Snow load is $18\text{psf}$ of horizontal projection.

Truss load is $5\text{psf}$ of horizontal projection.

The trusses are spaced at $25\text{ft}$.

Thickness of gusset plate is $\frac{3}{8}\text{in}$.

$\text{A572}\text{Grade}\text{50}$ steel.

Calculation:

The properties of $\text{A572}\text{Grade}\text{50}$ steel from the AISC steel manual are as follows.

• The yield strength $\left(F_{\text{y}}\right)$ is $50\text{ksi}$.
• The ultimate strength is $\left(F_{\text{u}}\right)$ is $65\text{ksi}$.

The truss diagram is shown below.

Figure (1)

Write the expression to calculate the area on which the load will act on the truss.

$A=2\times h\times l_{\text{t}}$ ...... (I)

Here, the area on which the load will act is $A$, the hypotenuse length of the truss is $h$ and the length of the truss is $l_{\text{t}}$.

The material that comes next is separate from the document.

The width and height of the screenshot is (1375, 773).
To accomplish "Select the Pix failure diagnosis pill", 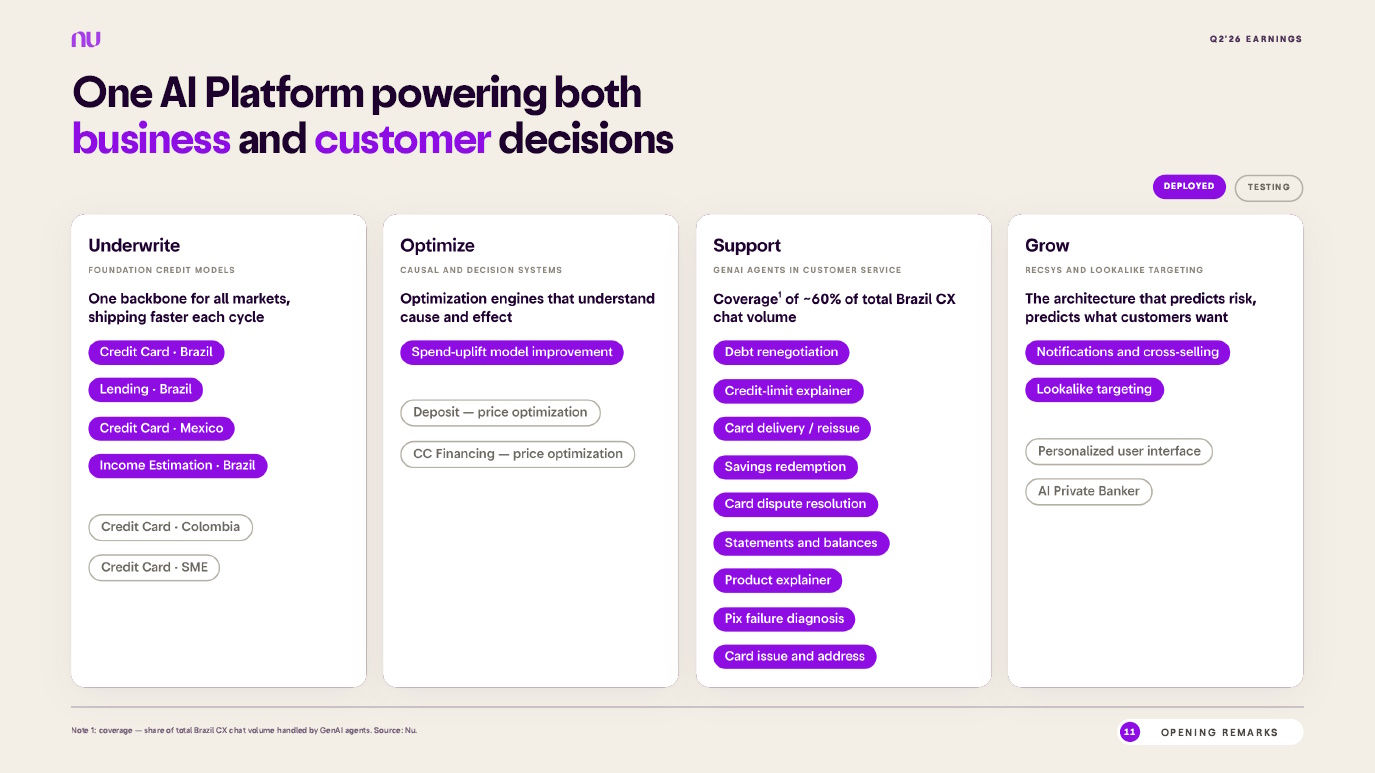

Calculate the value of the hypotenuse length of the truss.

$\begin{array}{c}h=\sqrt{8^2+{40}^2}\text{ft}\\ =\sqrt{1664}\text{ft}\\ =40.79\text{ft}\end{array}$

Here, the hypotenuse height $EH$ of $\Delta AEH$ is $h$.

Substitute $40.79\text{ft}$ for $h$ and $25\text{ft}$ for $l_{\text{t}}$ in Equation (I).

$\begin{array}{c}A=2\times \left(40.79\text{ft}\right)\times \left(25\text{ft}\right)\\ =\text{2040}{\text{ft}}^2\end{array}$

Write the expression to calculate the total dead load.

$D=\left(MD+R+P\right)A+\left(T_{\text{w}}\times PA\right)$ ...... (II)

Here, the total dead load is $D$, the metal deck load is $MD$, the roof load is $R$, the purlin load is $P$, the truss load is $T_{\text{w}}$ and the projection area is $PA$.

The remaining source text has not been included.